Some people don’t like the musical Avenue Q. These are probably the same people who don’t like hot fudge sundaes, puppies and beach volleyball. Okay, that may be a little unfair (they probably abide puppies), but what’s not to like about a tongue-in-cheek musical with puppets that takes on racism, homelessness and homosexuality, amongst other topics, and keeps you smiling from start to finish? Done right, Avenue Q is a hoot, and it is being done very right up at Playhouse on Park under the capable direction (and choreography) of Kyle Brand.
So, what is this Tony-winning musical that had its gestation (2002) at the Eugene O’Neill Theater Center in Waterford, Connecticut, all about? Well, it takes the PBS children’s show, Sesame Street, and turns it on its head – focusing on a group of primarily twenty-something losers and misfits who reside on an avenue of stifled or shattered dreams (apartments on Avenues A through P were too expensive). Written by Jeff Whitty, with music and lyrics by Robert Lopez and Jeff Marx (who came up with the concept), the two-act show’s major premise is that most of the characters are puppets manipulated by actors who mirror the puppets’ actions and emotions. It’s a delightful symbiotic relationship.
Ruling the run-down roost is Gary Coleman (Abena Mensah-Bonsu) – yes, the Gary Coleman best known for his role as Arnold Jackson in TV’s Diff’rent Strokes. Fallen on hard times, he is the superintendent of the apartment building where all of the other characters live. Seeking low-cost shelter, Princeton (Weston Chandler Long), a frustrated college grad with a “useless” degree in English, is soon introduced to the building’s other residents. There’s Kate Monster (Ashley Brooke), a kindergarten teacher who dreams of opening a school for little “monsters,” and the roommates Rod (also Long), an uptight banker, and Nicky (the versatile Peej Mele), a layabout. Then there’s Brian (James Fairchild), a stand-up comic with no sense of humor, and his Japanese fiancée, Christmas Eve (E J Zimmerman), a true tiger lady. Finally, there’s Trekkie Monster (Mele), a creature with an inordinate interest in Internet porn and the Bad Idea Bears (again Mele and Colleen Welsh).

- **What you will do**
(1) According to the Avenue Q review, who directs the production at Playhouse on Park?
(2) Echo the Avenue Q review word for word, beginning at the words "Some people don’t" and stopping after "of Kyle Brand.".

(Stored data)
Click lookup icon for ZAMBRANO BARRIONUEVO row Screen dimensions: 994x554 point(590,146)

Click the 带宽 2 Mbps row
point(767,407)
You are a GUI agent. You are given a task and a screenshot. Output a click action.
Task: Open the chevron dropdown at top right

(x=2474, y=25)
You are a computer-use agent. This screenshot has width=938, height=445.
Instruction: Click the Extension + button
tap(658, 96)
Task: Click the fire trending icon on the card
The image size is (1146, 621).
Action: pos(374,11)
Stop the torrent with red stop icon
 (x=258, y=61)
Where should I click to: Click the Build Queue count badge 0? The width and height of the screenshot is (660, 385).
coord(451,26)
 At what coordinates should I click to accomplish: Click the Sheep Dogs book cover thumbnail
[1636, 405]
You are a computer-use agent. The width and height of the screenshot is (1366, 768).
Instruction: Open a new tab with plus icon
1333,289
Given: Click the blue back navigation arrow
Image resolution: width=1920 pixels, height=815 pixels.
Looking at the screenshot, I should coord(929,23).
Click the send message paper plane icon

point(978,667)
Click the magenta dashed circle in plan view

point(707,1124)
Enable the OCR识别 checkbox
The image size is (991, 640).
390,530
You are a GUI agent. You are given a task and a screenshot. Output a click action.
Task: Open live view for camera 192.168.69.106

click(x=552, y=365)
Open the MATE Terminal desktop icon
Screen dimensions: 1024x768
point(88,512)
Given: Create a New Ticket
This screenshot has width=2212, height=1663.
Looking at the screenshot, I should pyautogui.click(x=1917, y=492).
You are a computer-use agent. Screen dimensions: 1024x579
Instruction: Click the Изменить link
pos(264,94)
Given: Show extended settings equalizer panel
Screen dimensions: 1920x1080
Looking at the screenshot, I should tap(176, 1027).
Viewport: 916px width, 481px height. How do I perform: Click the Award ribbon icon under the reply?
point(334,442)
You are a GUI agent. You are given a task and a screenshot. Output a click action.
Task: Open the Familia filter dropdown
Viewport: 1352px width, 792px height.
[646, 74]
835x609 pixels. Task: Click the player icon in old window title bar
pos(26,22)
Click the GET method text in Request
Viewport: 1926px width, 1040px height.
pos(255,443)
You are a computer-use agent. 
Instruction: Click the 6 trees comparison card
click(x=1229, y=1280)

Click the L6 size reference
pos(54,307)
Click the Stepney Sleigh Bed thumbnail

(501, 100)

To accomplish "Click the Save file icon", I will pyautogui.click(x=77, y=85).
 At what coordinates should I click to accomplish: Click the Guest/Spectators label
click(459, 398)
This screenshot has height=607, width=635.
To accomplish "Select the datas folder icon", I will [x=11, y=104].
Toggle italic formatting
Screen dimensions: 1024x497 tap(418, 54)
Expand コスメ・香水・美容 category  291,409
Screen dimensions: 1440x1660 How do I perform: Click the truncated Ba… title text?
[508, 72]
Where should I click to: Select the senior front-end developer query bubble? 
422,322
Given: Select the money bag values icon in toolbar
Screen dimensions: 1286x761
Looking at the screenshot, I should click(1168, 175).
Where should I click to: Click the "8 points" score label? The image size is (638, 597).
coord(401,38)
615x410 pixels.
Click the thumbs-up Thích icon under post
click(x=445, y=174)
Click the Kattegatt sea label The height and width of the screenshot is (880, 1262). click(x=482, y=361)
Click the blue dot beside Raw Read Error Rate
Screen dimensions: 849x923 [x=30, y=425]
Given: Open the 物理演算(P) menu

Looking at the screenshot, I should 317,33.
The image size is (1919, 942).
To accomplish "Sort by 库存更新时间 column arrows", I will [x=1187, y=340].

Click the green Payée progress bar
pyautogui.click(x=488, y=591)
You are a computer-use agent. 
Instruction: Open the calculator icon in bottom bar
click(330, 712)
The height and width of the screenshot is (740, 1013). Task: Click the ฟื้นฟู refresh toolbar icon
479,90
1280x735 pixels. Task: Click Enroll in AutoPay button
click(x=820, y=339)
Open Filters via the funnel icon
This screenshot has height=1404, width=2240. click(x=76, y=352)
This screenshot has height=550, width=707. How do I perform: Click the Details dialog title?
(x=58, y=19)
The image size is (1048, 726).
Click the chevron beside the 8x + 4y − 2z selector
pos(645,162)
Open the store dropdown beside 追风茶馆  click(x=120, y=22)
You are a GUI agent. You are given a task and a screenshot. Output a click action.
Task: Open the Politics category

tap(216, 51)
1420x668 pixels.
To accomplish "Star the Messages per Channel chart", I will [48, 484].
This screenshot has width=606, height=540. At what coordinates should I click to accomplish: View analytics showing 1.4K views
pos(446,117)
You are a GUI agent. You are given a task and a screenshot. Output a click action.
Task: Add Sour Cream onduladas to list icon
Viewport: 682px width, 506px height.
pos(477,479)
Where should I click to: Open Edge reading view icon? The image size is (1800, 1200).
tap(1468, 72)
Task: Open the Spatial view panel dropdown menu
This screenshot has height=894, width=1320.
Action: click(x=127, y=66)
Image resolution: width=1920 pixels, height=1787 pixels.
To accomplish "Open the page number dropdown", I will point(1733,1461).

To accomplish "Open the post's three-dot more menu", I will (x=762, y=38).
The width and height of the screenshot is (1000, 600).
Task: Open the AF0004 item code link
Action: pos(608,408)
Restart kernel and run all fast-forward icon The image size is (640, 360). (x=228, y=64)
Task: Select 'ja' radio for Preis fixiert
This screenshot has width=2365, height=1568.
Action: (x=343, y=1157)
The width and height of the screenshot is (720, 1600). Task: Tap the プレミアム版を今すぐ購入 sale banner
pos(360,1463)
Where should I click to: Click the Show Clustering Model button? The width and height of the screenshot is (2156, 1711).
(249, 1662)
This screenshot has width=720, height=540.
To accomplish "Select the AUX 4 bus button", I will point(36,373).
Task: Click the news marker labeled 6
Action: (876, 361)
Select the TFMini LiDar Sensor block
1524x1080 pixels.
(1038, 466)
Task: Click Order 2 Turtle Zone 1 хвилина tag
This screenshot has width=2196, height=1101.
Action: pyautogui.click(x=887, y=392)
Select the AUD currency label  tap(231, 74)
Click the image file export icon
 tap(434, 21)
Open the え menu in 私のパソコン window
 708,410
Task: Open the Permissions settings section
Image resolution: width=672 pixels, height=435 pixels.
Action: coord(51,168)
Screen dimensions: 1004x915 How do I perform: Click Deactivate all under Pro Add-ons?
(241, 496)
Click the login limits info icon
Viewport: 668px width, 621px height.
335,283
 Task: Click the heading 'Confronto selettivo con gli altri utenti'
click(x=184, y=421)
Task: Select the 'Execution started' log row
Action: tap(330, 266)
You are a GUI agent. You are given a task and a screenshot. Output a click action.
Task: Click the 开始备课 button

- **Responses**
(1) Kyle Brand

(2)
Some people don’t like the musical Avenue Q. These are probably the same people who don’t like hot fudge sundaes, puppies and beach volleyball. Okay, that may be a little unfair (they probably abide puppies), but what’s not to like about a tongue-in-cheek musical with puppets that takes on racism, homelessness and homosexuality, amongst other topics, and keeps you smiling from start to finish? Done right, Avenue Q is a hoot, and it is being done very right up at Playhouse on Park under the capable direction (and choreography) of Kyle Brand.